I was able to get 4 empanadas per sheet of puff pastry (and per sheet of pie crust as well), plus we combined the scraps and rolled them out. It would have made two more but we decided to make a giant one instead. So, you should get 18 empanadas out of this recipe, 16 if you decide to throw away the scraps. These can be assembled, then frozen (on a tray first, to prevent them from sticking together) and baked later.

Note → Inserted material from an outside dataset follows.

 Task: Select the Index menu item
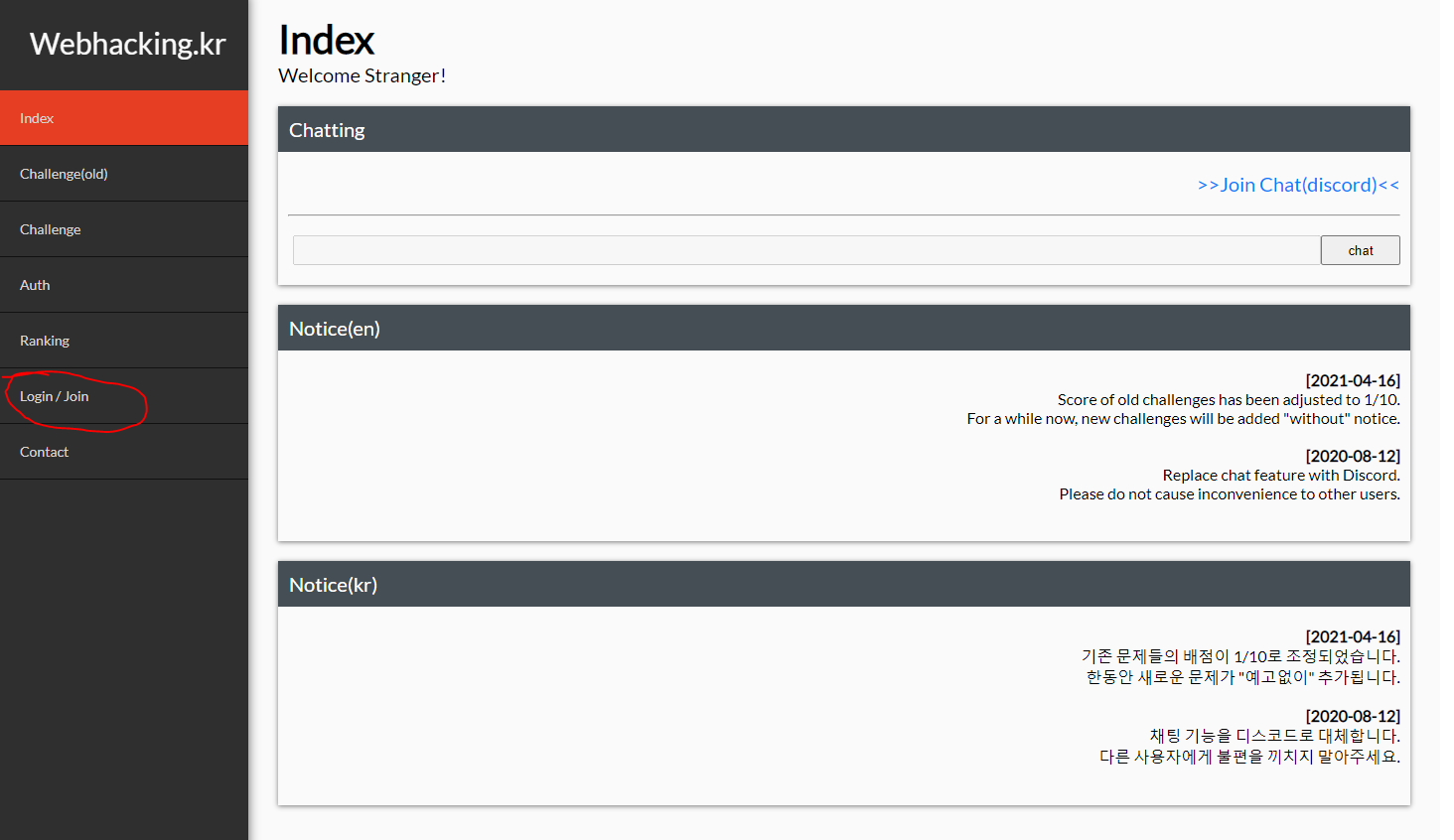coord(37,117)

As for the filling, I looked and looked for beef fillings and found that there were about a million of them out there, so I pretty much just decided to do my own thing. The one thing I found more often than not was boiled eggs were included in the fillings. This is something that seemed weird to me and that I never in a million years would have thought of, but I thought hey – if everybody is doing it, it must be pretty good. So I said what the hell. And you know what? I like the egg in there. It adds a really good element of texture to it. It also means this can be substituted as a breakfast food. You can also include olives. In fact, this would be a great way to reconstitute leftover Picadillo, as I found several recipes where you basically just made that and used it as a filling.
- 1 tablespoon olive oil
- 1 onion (finely chopped)
- salt and pepper to taste
- 1 heaped tablespoon cumin
- 1 tablespoon smoked paprika
- 1lb ground venison
- 1 Medium sweet potato (boiled to al dente and finely chopped)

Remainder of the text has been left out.